Application de la microscopie vitesse haut débit Super-résolution en direct cil primaire

Published: January 16, 2018
doi:
10.3791/56475
, ,
1Department of Biology,Temple University

Summary

Récemment, nous avons cartographié les emplacements de spatiales en trois dimensions (3D) de voies de transport pour différentes protéines translocation à l’intérieur des cils primaires dans des cellules vivantes. Ici ce détails papier expérimental, le processus d’échantillons biologiques et les analyses de données pour la fluorescence 3D Super-resolution imaging approche nouvellement appliqués en live cils primaires.

Abstract

Le cil primaire est une saillie axée sur les microtubules sur la surface de nombreuses cellules eucaryotes et contient un complément unique de protéines cette fonction critique dans la motilité cellulaire et signalisation. Étant donné que les cils sont incapables de synthétiser ses propres protéines, près de 200 protéines ciliaires uniques doivent être victimes de la traite entre le cytosol et les cils primaires. Toutefois, il est toujours un défi technique pour mapper des lieux (3D) en trois dimensions des voies de transport pour ces protéines en direct cils primaires en raison des limites existant actuellement techniques. Pour conquérir le défi, récemment nous avons développé et utilisé une microscopie haute vitesse super-résolution 3D virtuel, appelée la microscopie monopoint bord-excitation auxiliaire diffraction (vitesse), pour déterminer l’emplacement dans l’espace 3D de voies de transport pour les deux cytosolique et les protéines membranaires des cils primaires de cellules vivantes.

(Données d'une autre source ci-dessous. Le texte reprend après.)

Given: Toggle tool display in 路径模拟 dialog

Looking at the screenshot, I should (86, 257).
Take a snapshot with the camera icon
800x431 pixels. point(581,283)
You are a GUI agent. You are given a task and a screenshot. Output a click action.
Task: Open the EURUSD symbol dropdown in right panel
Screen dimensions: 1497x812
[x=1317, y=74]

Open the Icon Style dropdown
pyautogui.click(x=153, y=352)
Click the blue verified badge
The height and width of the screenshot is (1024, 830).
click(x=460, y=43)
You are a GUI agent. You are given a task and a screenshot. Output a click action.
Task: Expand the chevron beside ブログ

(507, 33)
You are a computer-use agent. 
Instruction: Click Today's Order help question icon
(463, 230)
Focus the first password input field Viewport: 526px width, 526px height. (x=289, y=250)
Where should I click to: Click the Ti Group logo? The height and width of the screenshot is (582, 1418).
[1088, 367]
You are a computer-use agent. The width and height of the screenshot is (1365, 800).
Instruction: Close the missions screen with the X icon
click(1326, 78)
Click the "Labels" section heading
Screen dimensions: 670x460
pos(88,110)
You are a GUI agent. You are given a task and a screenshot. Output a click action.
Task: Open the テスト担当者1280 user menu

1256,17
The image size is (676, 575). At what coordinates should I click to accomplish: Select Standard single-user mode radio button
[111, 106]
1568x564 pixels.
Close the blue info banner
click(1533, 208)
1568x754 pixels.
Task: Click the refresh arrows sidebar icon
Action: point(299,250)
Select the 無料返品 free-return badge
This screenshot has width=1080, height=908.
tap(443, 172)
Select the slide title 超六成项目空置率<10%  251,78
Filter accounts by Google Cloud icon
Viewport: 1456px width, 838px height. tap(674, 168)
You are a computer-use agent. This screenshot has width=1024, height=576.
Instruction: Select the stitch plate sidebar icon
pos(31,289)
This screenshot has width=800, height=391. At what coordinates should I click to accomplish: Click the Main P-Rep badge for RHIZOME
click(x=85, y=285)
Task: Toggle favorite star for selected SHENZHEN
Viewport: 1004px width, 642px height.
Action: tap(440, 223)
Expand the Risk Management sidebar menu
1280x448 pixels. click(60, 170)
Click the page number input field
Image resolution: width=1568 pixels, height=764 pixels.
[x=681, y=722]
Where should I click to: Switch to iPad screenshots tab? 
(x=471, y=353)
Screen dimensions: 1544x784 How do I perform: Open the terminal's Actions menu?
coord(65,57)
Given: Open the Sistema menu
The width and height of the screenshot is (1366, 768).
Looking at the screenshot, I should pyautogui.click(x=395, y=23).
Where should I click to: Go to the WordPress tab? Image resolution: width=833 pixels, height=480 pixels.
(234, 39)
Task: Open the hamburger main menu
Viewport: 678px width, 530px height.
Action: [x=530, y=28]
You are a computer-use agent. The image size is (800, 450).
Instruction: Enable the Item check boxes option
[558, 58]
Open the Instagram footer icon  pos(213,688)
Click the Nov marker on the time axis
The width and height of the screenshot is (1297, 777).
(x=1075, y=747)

Dans cet article, nous allons démontrer la configuration détaillée de la microscopie de vitesse, la préparation des cellules exprimant les protéines ciliaires fluorescence-protéine-marquées, le suivi en temps réel de la molécule unique de protéines individuelles en direct CIL et la réalisation de densité de probabilité spatiale 3D cartes des itinéraires de transport pour les protéines ciliaires.

Introduction

Puisqu’a déclaré Ernst Abbe en 1873, la résolution de microscopie optique conventionnelle a cru être limitée à environ 200 nm en raison de la diffraction de la lumière de l’objectif1,2. Actuellement, les techniques de microscopie photonique Super-résolution briser cette limitation et permettent la capture d’images dynamiques avec résolution diffraction subsidiaire (< 200 nm). Les techniques généralement entrent dans deux grandes catégories : stimulée par des approches d’émission épuisement (STED) microscopie basée, qui génèrent des diffraction sous illumination volume en raison de la réponse optique non linéaire de fluorophores à échantillons3; et microscopie photonique photoactivation (PALM) et microscopie de reconstruction optique stochastique (tempête)-techniques de Super-résolution, qui utilisent des fonctions mathématiques pour localiser le centre de gravité des fluorophores et ensuite reconstituer ces centroïdes basées sur pour former la Super-résolution images4,5. Actuellement, en raison de la configuration optique relativement uncomplicated, PALM et tempête beaucoup travaillent en activant uniquement un petit sous-ensemble des fluorophores dans chaque image d’une vidéo longue d’une préparation biologique. Cela permet la localisation plus précise en 2D raccord gaussienne de la tache fluorescente, appelé la fonction de point propagation (PSF), de protéines marquées fluorescent dans chaque image de la vidéo. L’emplacement 2D de chaque molécule marquée fluorescent peut ensuite être superposé sur un seul plan d’imagerie pour produire une image de Super-résolution de la préparation biologique1,2. Tandis que ces molécules simples de localisation, Super-résolution approches à la microscopie certainement a révolutionné la mode d’exécution de l’imagerie d’échantillons biologiques, il y a encore des défis à surmonter. Par exemple, STORM et PALM peuvent réaliser leurs meilleures résolutions spatiales après fixation d’échantillons biologiques et ainsi présenter une représentation statique des protéines fluorescent marqué, qui est une restriction semblable de la microscopie électronique. En outre, pour parvenir à une résolution spatiale élevée pour chaque protéine fluorescent marqué dans des cellules vivantes, des échantillons doivent être copiés à des framerates très longs qui sont incapables de saisir la dynamique des protéines. Par conséquent, il est nécessaire pour surmonter ces obstacles techniques principales.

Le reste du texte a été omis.